Most sane people have the opinion (myself included) that when "A/B" power is offered, it is at minimum offererd as 2N UPS (different building entrance and MSBs and even physically separate UPS rooms are also desired on a true 2N A/B, but may not always be available). Some data center operators go even further and architect load switching within their distribution, thereby preventing single-side/one-leg power outages for customers during most of their power maintenance activities
Some data center operators treat "A/B" as convenience for them to undertake maintenance and offload uptime responsibilities to their own customers, and require them to either undertake their own transfer switching and/or dual-cord every equipment, so that they can keep taking one side of the power system down for repeated maintenance.

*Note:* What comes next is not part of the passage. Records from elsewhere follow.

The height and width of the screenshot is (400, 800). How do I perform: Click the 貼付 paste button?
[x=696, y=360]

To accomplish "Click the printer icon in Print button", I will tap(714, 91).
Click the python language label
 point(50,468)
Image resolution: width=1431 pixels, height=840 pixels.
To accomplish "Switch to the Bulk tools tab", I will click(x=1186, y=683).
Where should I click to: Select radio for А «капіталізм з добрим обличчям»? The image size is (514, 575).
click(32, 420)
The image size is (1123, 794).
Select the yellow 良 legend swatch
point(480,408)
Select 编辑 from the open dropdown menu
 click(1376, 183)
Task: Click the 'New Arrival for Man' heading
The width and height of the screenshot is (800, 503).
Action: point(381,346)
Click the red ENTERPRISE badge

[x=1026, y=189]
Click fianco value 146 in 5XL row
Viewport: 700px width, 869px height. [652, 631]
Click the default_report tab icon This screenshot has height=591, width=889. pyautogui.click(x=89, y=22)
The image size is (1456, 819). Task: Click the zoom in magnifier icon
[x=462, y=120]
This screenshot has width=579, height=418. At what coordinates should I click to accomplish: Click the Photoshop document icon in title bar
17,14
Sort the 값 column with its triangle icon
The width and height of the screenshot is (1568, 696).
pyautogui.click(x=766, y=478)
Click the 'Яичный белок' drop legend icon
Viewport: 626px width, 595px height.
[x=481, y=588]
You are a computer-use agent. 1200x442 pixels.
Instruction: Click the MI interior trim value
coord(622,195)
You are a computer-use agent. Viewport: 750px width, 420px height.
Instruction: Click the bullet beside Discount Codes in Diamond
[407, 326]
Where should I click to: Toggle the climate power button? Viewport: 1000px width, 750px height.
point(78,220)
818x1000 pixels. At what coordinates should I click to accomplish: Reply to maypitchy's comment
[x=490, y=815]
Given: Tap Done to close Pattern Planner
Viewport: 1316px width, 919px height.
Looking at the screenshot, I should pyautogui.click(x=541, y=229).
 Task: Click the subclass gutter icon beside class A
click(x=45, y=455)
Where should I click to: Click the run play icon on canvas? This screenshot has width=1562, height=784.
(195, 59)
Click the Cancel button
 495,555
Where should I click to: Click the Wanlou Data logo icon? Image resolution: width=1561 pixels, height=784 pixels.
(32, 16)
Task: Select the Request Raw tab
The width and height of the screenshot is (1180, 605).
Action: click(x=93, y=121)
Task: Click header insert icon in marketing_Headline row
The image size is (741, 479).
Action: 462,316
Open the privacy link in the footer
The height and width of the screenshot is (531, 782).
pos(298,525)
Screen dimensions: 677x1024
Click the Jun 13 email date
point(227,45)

This does not scale well for retail colo, as not every customer is going to be good at maintaining two PSUs for every single piece of equipment.
Some data centers also view "N+1" system deployment at the UPS as an acceptable form of A/B protection, as long as customer circuits are on different PDUs.
Long story short, whether you're receiving N+1 or 2N or 1N, it's important to inquire about how your power circuits will be architected and delivered by the data center, and either have that codified in the contract or reflected appropriately in SLA offering. There is nothing wrong with the data center providing N+1 or 1N power, as long as they're transparent about it and that it is what you're willing to accept for the right terms. However, simply accepting "we are providing you A/B power" or "we've never had primary power failure" are not sufficient to meet proper due diligence during a site selection process, unless you can accept the site outage occurring from time to time, or you're deploying your own power plant (i.e. DC power and batteries) to supplant data center's own power protection scheme.